* **Task requirements**:
Among the records below, find the line that has "Instruction: Select the Accessibility tab"; from there, give the lines again exactly, and stop after the line that has "You are a computer-use agent. Viewport: 1119px".

* **Data provided**:
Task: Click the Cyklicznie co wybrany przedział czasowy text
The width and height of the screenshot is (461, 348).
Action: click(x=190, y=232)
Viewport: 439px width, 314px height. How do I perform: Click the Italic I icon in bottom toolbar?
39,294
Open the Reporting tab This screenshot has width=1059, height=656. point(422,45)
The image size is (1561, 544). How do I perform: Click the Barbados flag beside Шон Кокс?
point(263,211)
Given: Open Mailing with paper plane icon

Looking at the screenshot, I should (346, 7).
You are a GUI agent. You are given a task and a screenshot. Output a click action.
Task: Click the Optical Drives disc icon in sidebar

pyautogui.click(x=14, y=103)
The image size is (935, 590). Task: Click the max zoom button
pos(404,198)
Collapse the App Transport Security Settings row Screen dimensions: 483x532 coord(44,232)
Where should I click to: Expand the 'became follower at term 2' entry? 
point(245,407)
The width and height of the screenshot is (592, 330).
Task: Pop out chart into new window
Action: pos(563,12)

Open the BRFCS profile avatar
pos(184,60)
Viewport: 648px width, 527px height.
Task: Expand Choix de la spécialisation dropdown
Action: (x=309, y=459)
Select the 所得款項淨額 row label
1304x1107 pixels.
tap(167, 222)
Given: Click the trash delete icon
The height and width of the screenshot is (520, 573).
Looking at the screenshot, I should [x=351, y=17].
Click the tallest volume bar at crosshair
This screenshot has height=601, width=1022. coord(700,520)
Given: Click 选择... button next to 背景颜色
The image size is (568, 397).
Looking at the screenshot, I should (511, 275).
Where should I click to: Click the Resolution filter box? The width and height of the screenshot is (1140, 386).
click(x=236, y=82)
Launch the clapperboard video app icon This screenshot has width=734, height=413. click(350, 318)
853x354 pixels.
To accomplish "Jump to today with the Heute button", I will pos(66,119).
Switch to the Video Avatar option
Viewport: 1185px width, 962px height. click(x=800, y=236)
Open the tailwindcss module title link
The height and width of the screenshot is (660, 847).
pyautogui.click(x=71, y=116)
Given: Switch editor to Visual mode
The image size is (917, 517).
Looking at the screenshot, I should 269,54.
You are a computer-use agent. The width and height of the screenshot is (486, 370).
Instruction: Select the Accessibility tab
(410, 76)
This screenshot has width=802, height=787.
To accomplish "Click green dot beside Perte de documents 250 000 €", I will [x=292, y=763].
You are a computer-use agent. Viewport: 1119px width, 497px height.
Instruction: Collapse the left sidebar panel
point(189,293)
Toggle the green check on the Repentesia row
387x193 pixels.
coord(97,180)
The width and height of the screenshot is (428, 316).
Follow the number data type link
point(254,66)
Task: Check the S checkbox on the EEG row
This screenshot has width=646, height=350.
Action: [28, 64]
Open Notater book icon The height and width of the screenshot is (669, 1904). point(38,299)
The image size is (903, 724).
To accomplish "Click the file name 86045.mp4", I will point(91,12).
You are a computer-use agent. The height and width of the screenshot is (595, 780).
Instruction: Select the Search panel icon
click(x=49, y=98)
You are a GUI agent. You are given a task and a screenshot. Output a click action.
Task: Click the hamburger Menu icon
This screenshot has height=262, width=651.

* **Answer to this task**:
Instruction: Select the Accessibility tab
(410, 76)
This screenshot has width=802, height=787.
To accomplish "Click green dot beside Perte de documents 250 000 €", I will [x=292, y=763].
You are a computer-use agent. Viewport: 1119px width, 497px height.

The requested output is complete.